The boys are doing well. Nate has misplaced his Nintendo DS but I'm sure he'll find it soon. His hair is getting long and shaggy, a shiny, gorgeous shade of chestnut brown. It hangs directly in front of his eyes and makes me nuts. I always brush it to the side when I'm talking to him. He sometimes cops an attitude which has prompted the kindly Mrs. Davidson, 5th grade teacher at Sullivan's Elementary, to call him "Mr. Cool." He make home videos involving his plastic figures, and Mom's camera. He reads mainly comics, Ripley's, and the Guinness Book.
Frankie seems glued to the sofa where he pounds away on the laptop, going by names like "Immortal One" and "Thief Lord". He speaks in one or two mumbled words at a time.

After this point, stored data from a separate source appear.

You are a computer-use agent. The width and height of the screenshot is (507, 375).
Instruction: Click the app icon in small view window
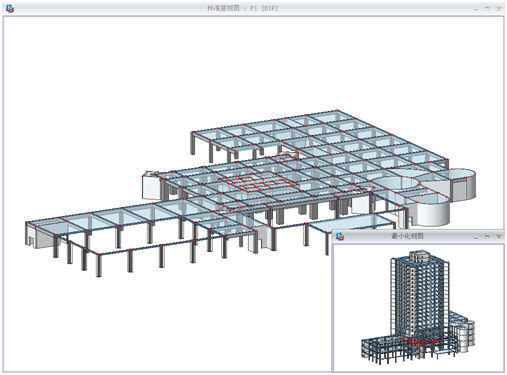tap(340, 236)
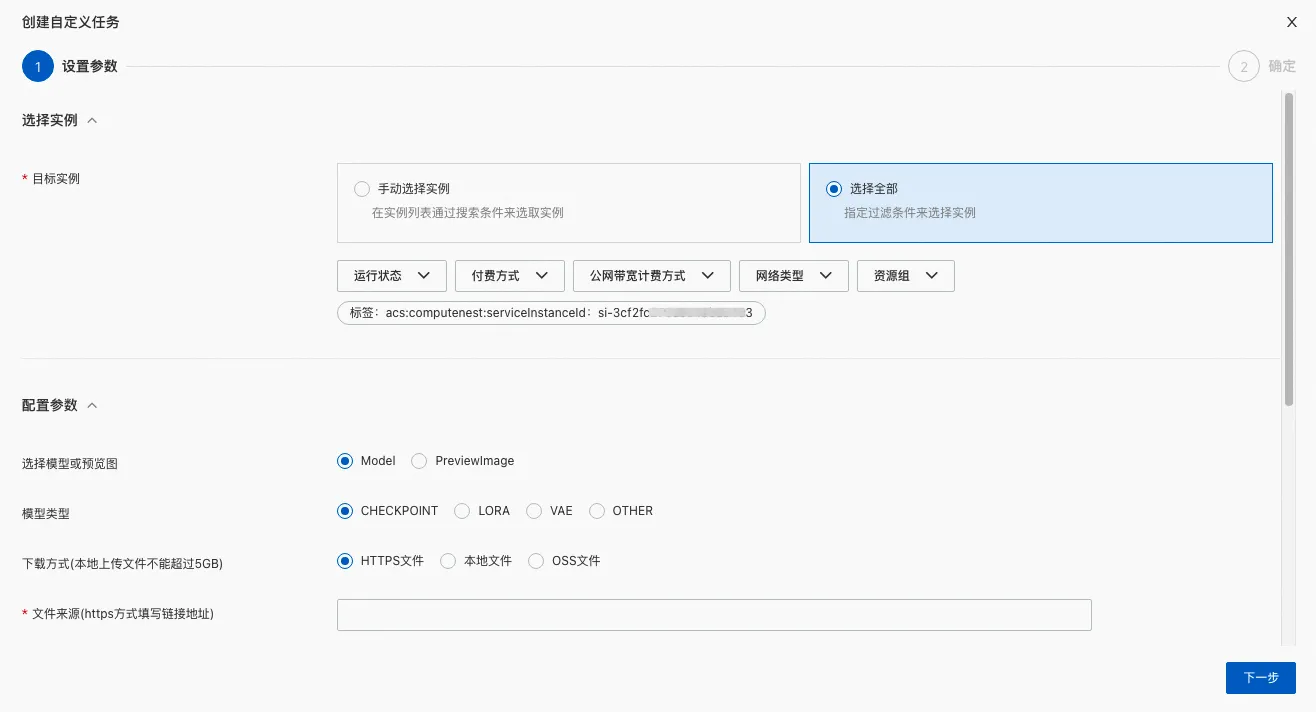Viewport: 1316px width, 712px height.
Task: Open the 资源组 filter dropdown
Action: click(906, 276)
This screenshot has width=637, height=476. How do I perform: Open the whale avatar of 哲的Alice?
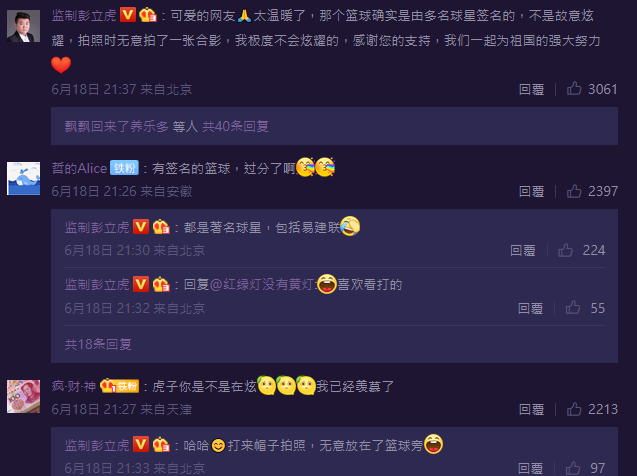[x=24, y=178]
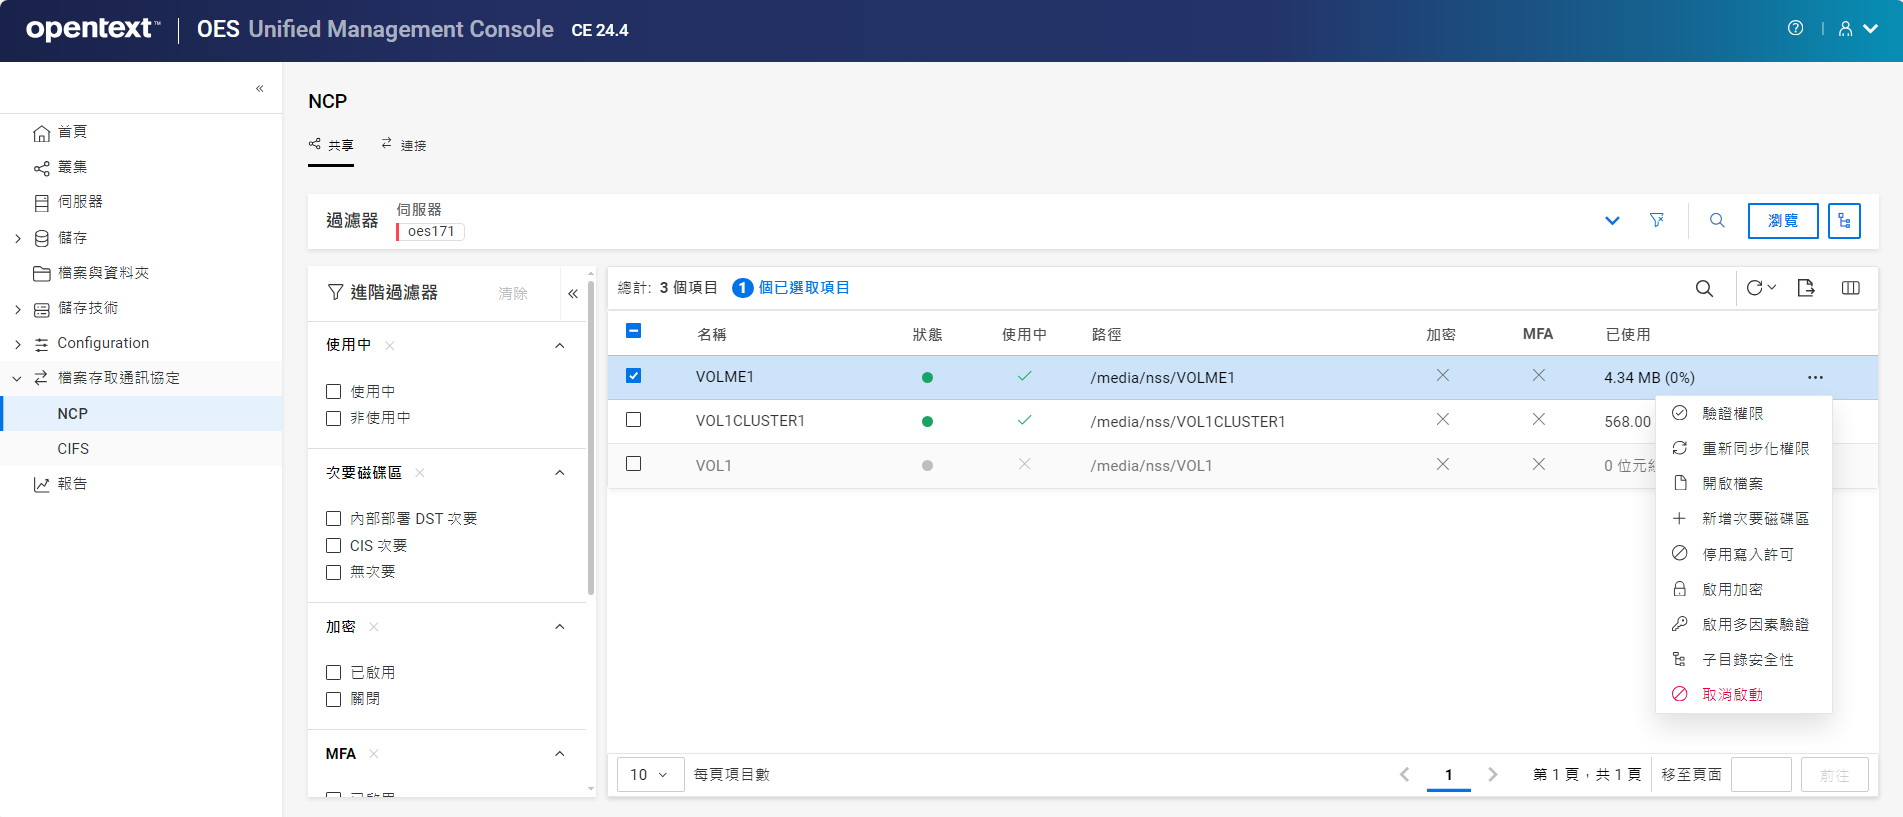Open the column chooser icon
This screenshot has width=1903, height=817.
click(x=1850, y=288)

He goes through many books at a rapid pace and is always coming home from school with new piles of books to go through. Periodically, he will jump up and go outside, where I will hear him chasing and shrieking and running with fabulous long pointed sticks. Frankie may need to start shaving soon!!

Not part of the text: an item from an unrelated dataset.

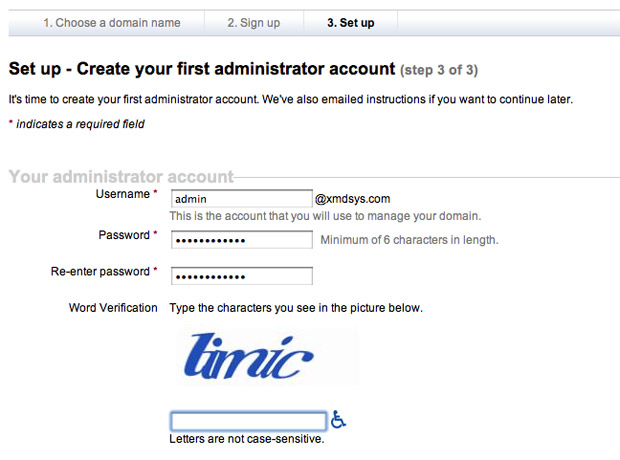Viewport: 620px width, 460px height.
Task: Click the Re-enter password input field
Action: [x=241, y=276]
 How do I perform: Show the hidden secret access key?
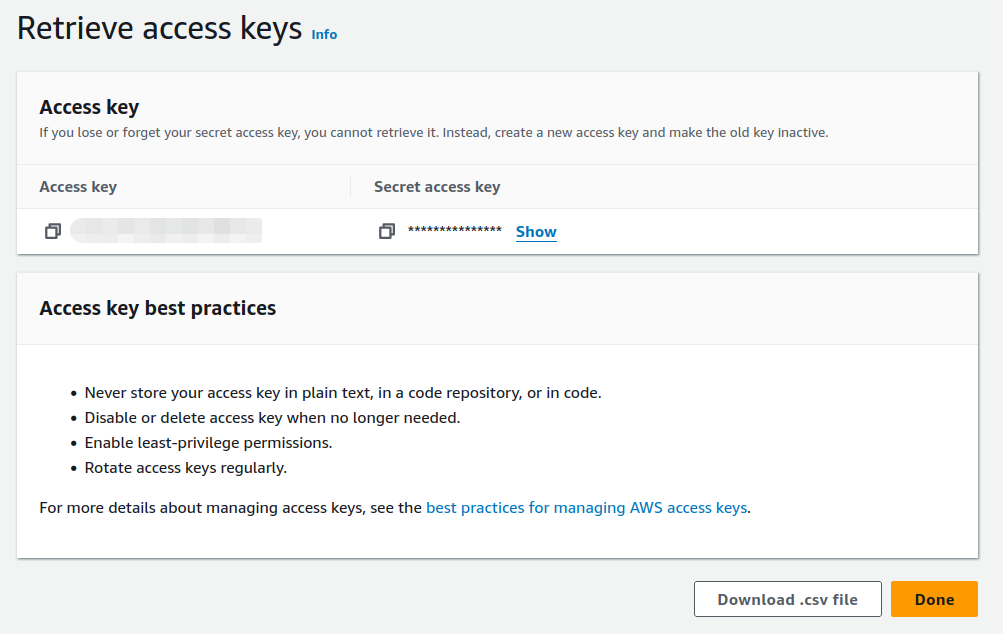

We had a peaceful Christmas but were also a bit homesick for Minnesota, where our families got together and had, I'm pretty sure, a white Christmas.
I mentioned some months ago that Jose applied for a pulmonary fellowship in San Diego. I was dead set against this at first - I had enough of being a Navy wife, wanted to go back to MN, my friends, my family, my old job. What I wanted was My life, not this crazy life where a wife has to up control of her destiny and let go to this huge thing called the Navy. Where she becomes a dependent, a spouse, unaccompanied baggage, nonessential equipment.

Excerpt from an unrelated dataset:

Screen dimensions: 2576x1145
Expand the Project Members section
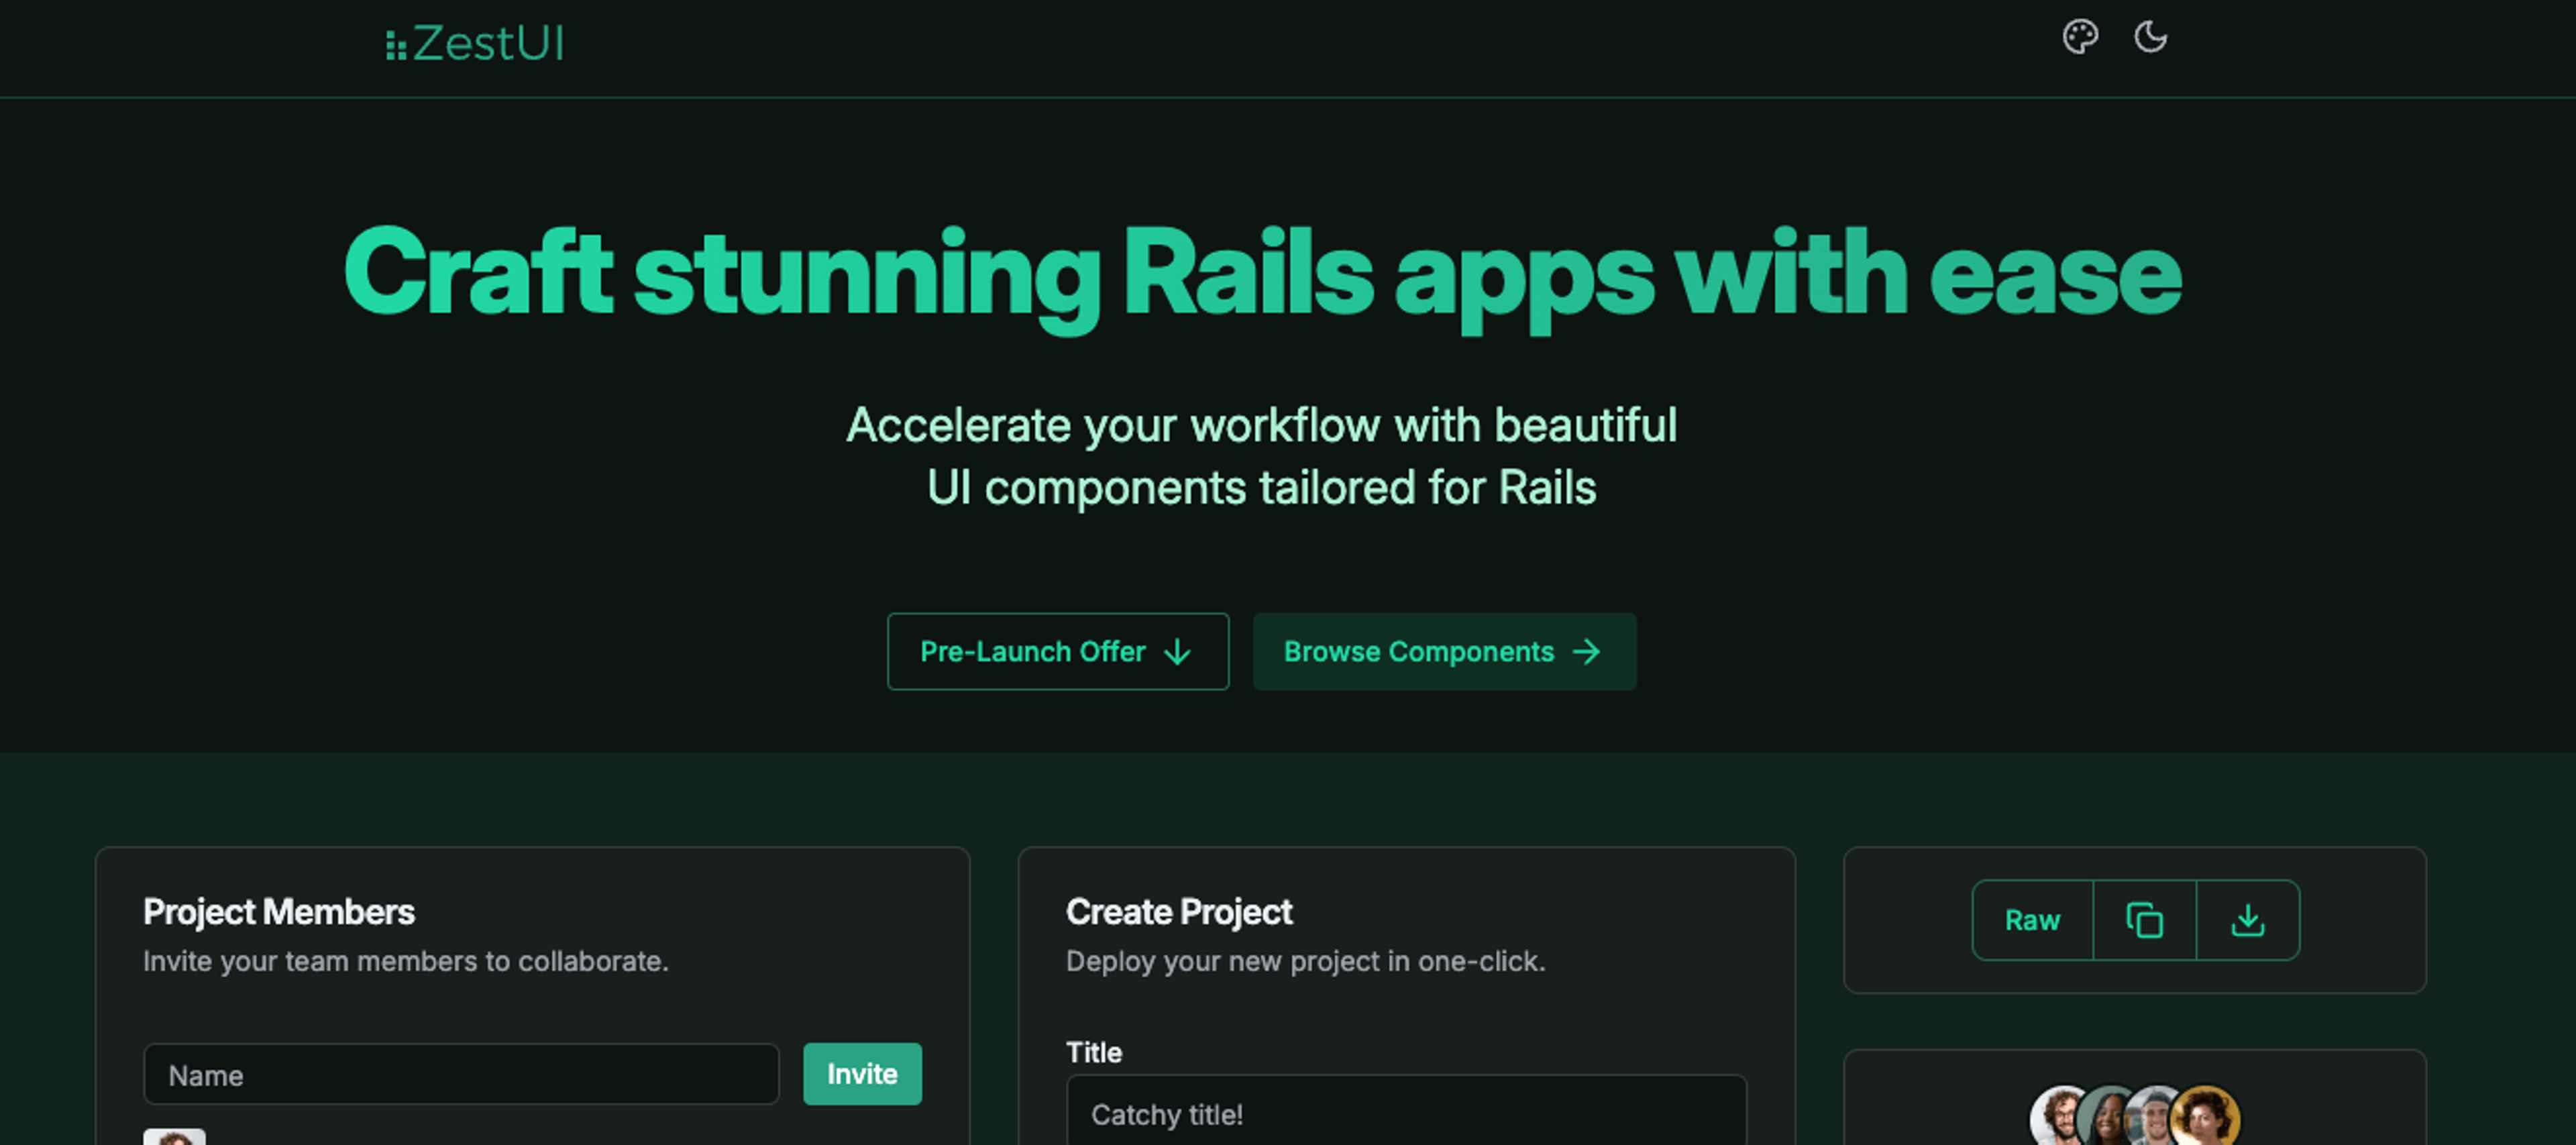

Well, my husband is a really really nice guy. I mean, he is one of the kindest and most wonderful people I've ever met. And this means an awful lot to him. He wanted to do this fellowship very badly but was willing to sacrifice it for my happiness. We prepared in our minds, to return to our home state, find a house, get jobs, etc and leave this Navy life behind.
But then I stewed over it and thought, ehhh, life is what you make of it, even this crazy Navy life. And the fellowship would be in San Diego. Jose would be over the moon. What's not to love? No icy sleet and frigid grey landscape 6 months of the year. Let's just go for it.
And so we are planning to move to San Diego this summer and Jose will begin his fellowship. He of course, got accepted. My husband is the golden boy of luck - I swear he has a shining silver aura around him. He tells me that his life is just perfect now. A house to live in, food to eat, a car to drive, his family and friends. He is living in the most fascinating country in the world, that he studied for years in undergraduate. He came back from a humanitarian mission where he was able to speak Spanish and meet interesting people, explore jungles and small towns and eat strange food and have adventures. Now he is back in Japan with his boys and - ahem - fabulous wife, his Japanese interns and the dogs. His joy, his kindness, his go-with the flow attitude rubs off on me. It pulls me to him, its why I wanted to come here with him. For me, there is no better life than going on adventures with Jose.
As for myself, I'll be excited and nervous to get back into doing social work, which I fervently hope to do when we get back to the states.
For now, I'll keep busy teaching a bit of English, volunteering at the Second Hand Rose, doing crafts, and spending time with the boys and our dogs. Not a bad life, really, although I do miss my old career somewhat.
Of course, we don't know exactly when we leave this summer, or where we will live, where the boys will go to school, etc, but that is Navy life. And I guess we will stay in it for a while longer.
So here in Japan, in the beginning of January, in our pajamas with the smell of coffee and leftover cornbread around us, the sounds of cartoons and barking dogs, Jose and I are poised at the top or a roller coaster. And where it ends up we don't know yet!